* WHAT YOU ARE ASKED TO DO
The entries are to be repeated exactly, with all pictures omitted.

* DATASET EXCERPTS
···

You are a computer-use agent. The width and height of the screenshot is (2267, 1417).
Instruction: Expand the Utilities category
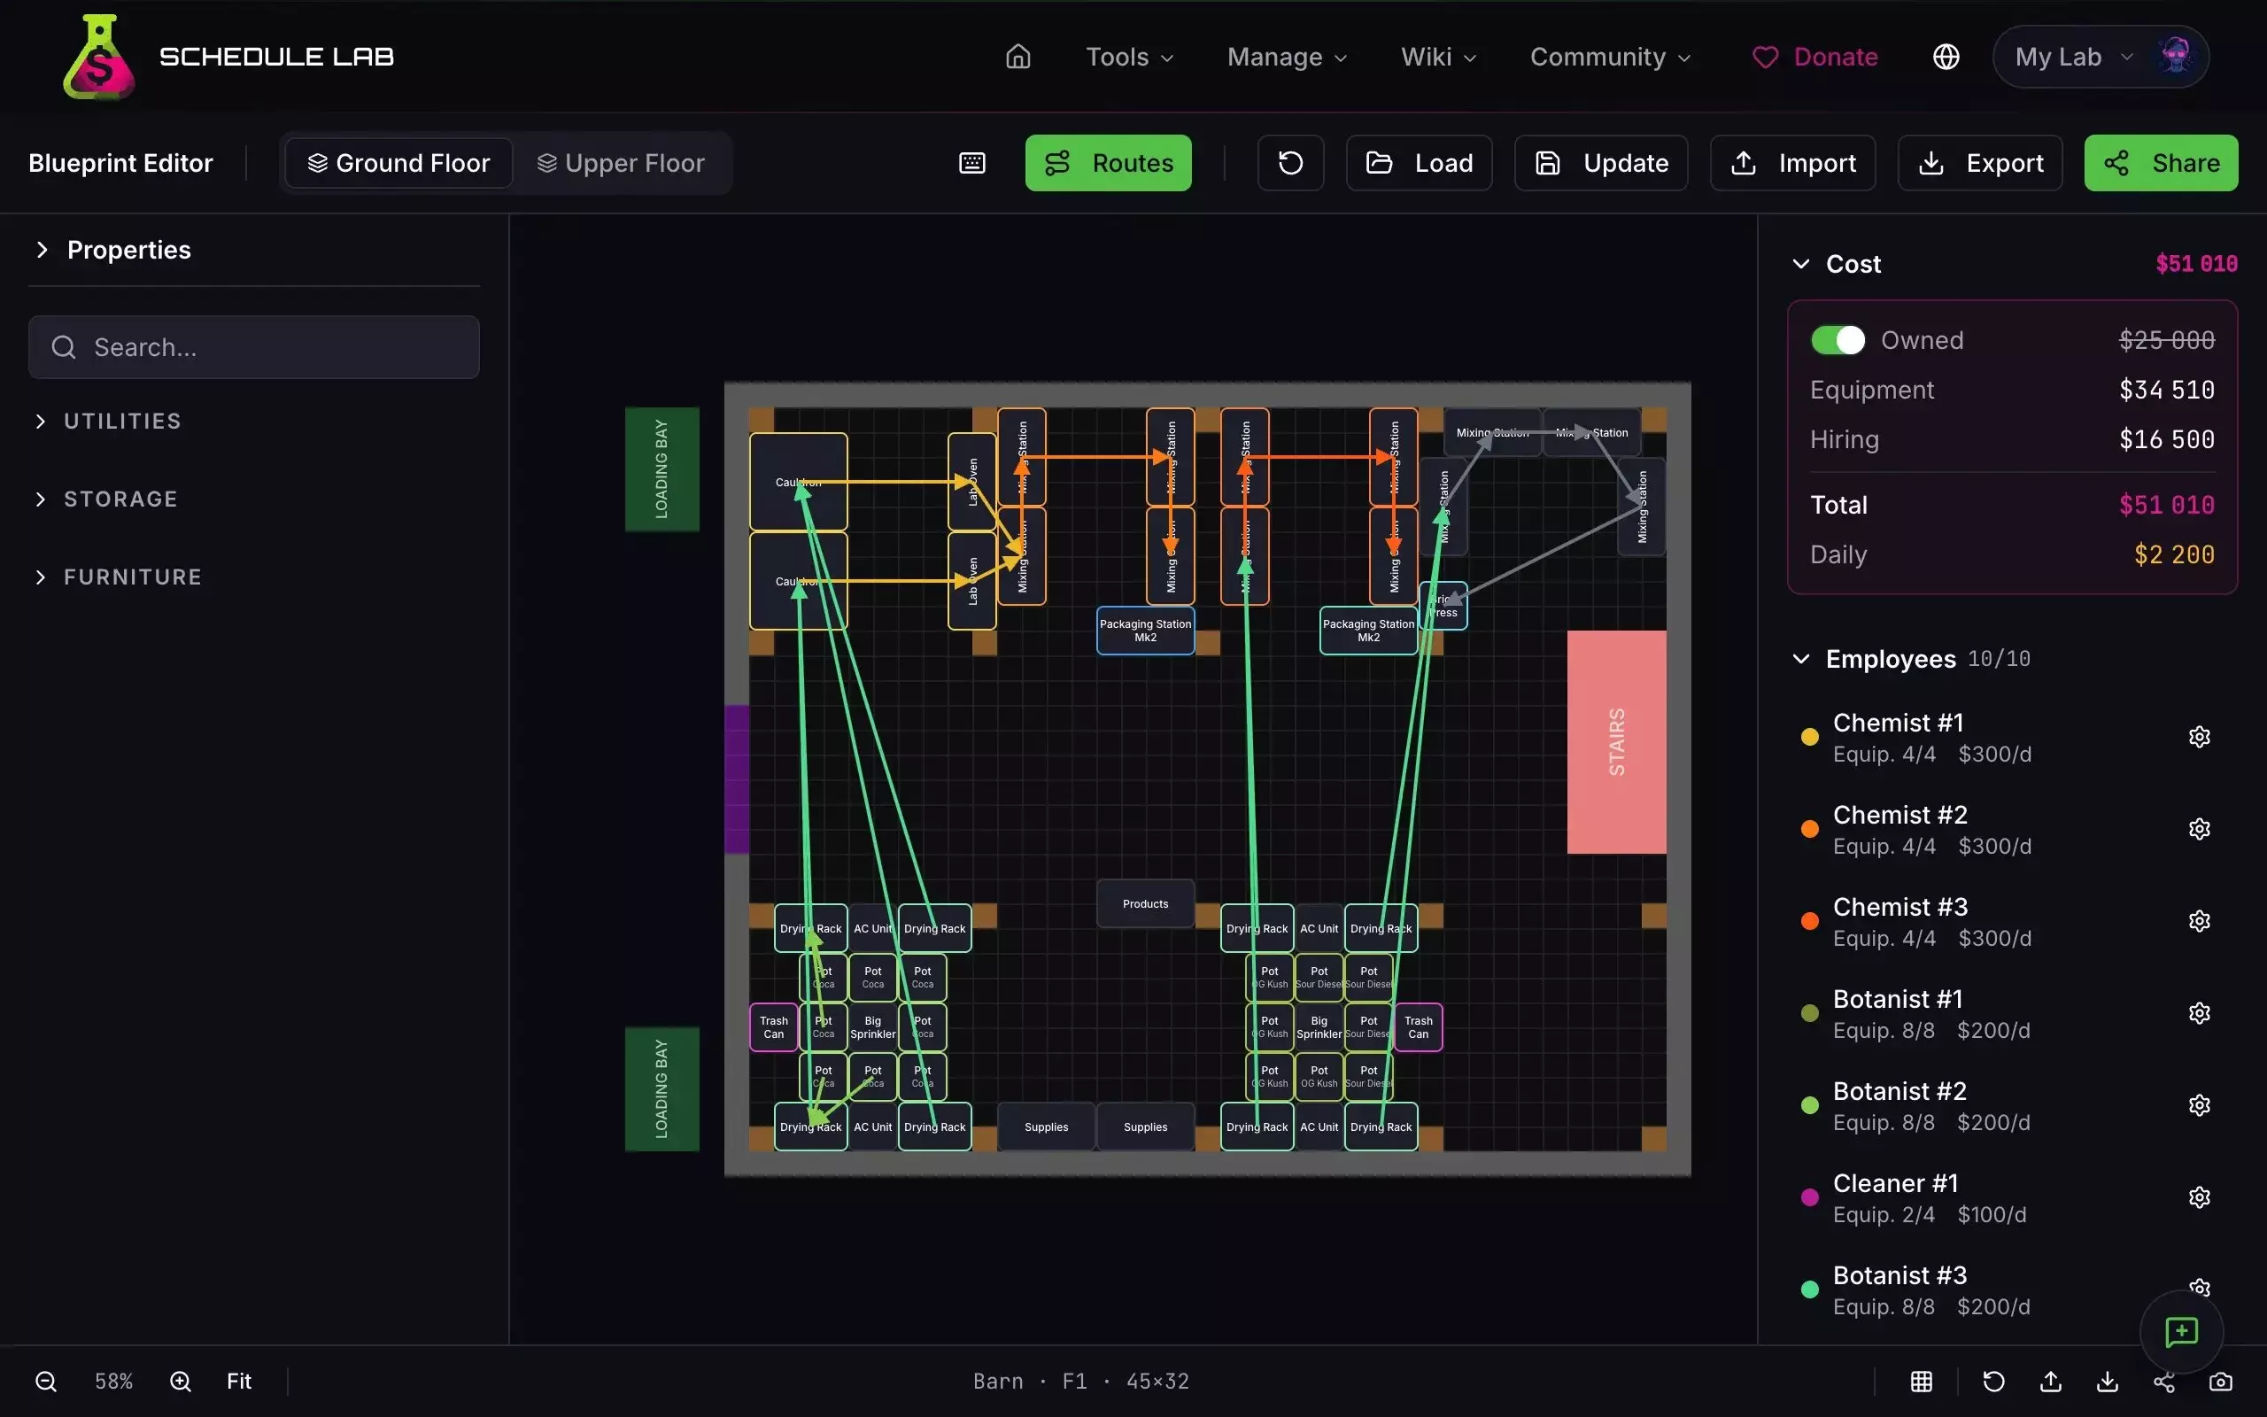(122, 422)
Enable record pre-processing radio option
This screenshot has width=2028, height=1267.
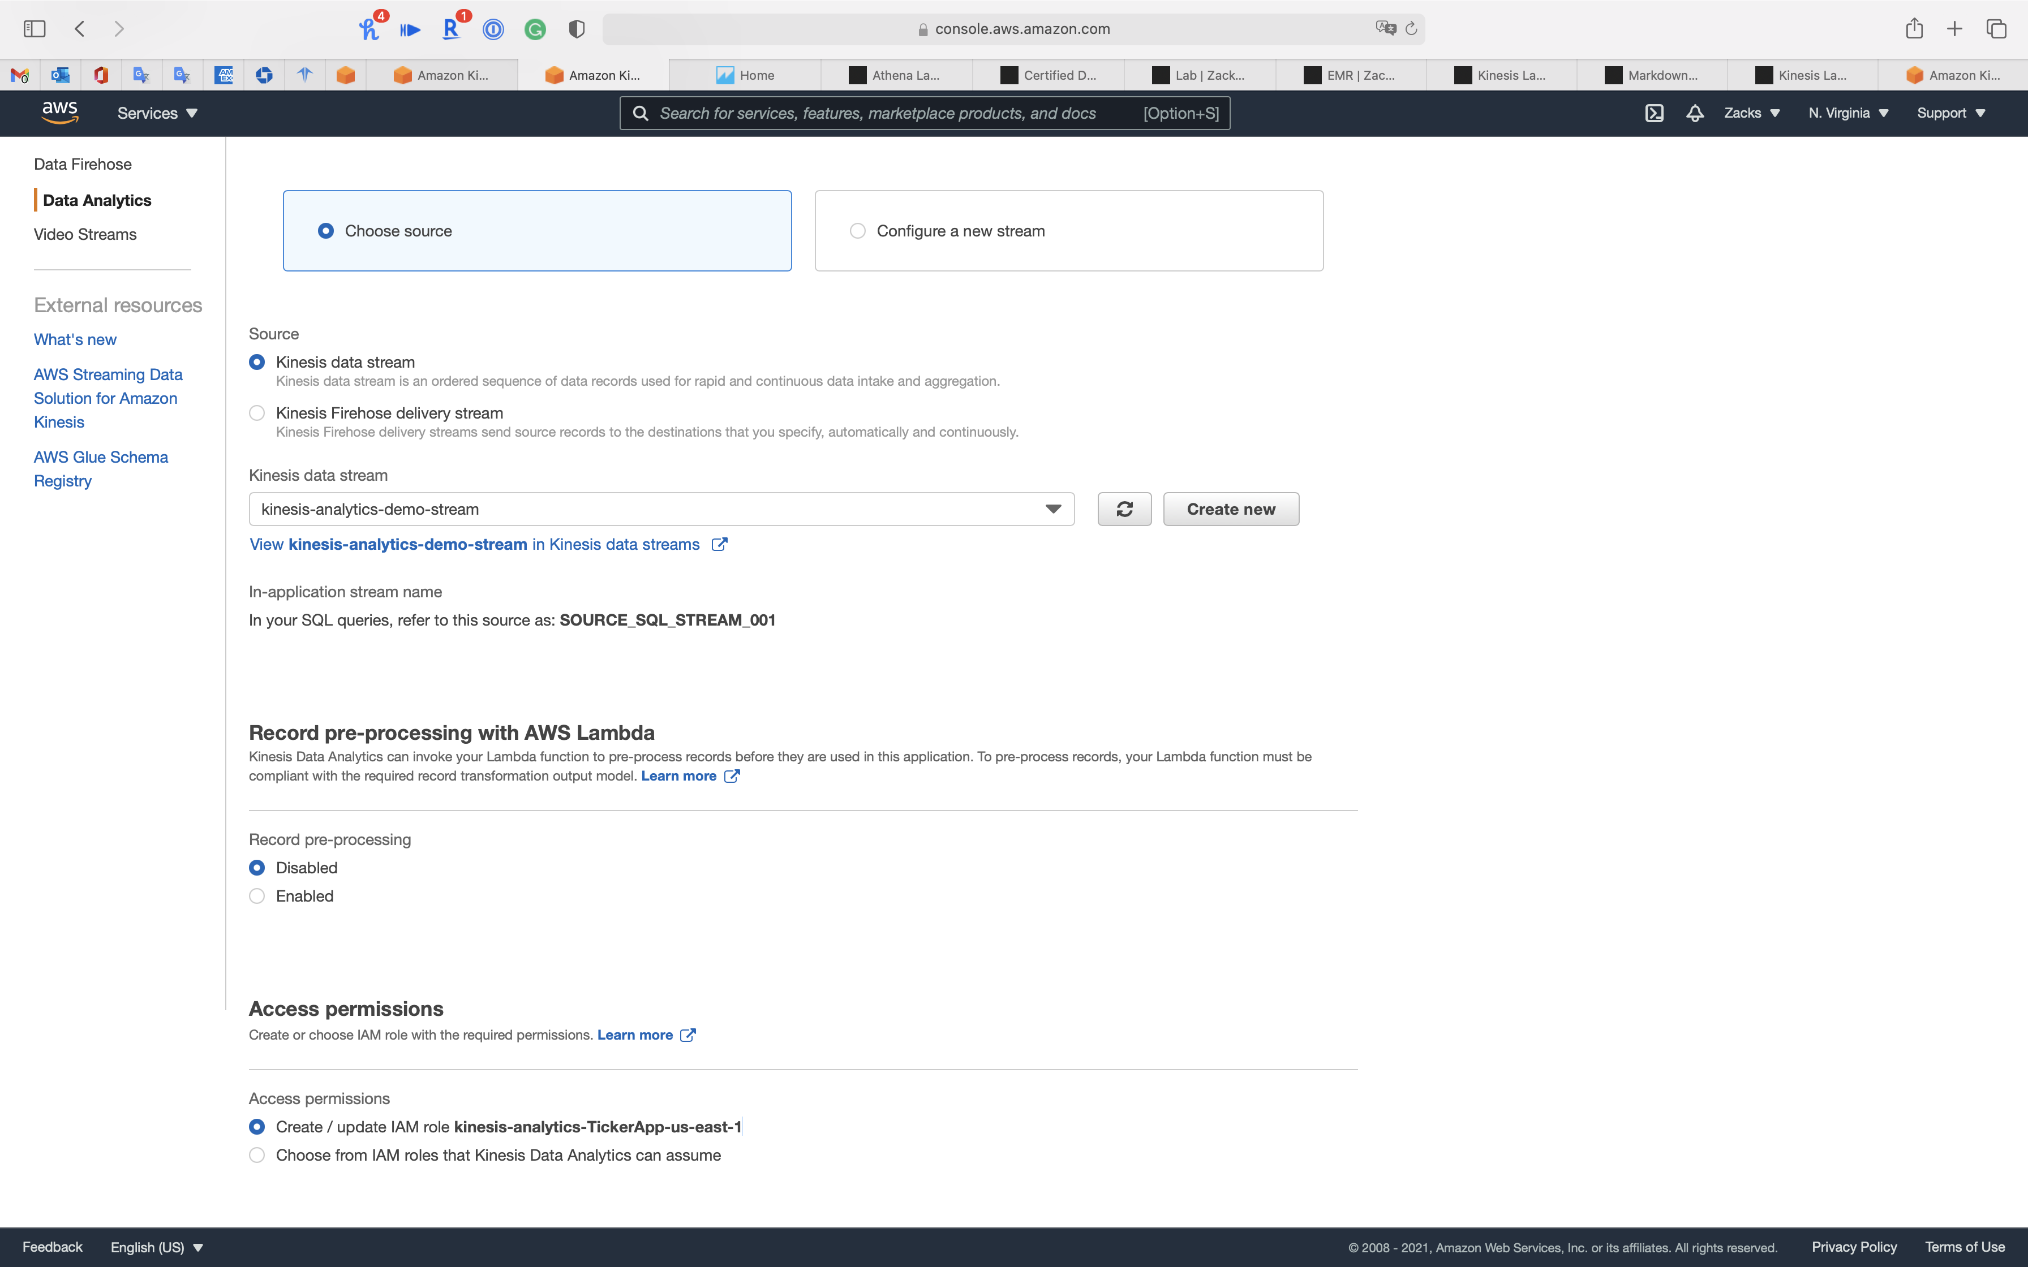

···

* SOLUTION TO THE PROBLEM
You are a computer-use agent. The width and height of the screenshot is (2267, 1417).
Instruction: Expand the Utilities category
(122, 422)
Enable record pre-processing radio option
This screenshot has width=2028, height=1267.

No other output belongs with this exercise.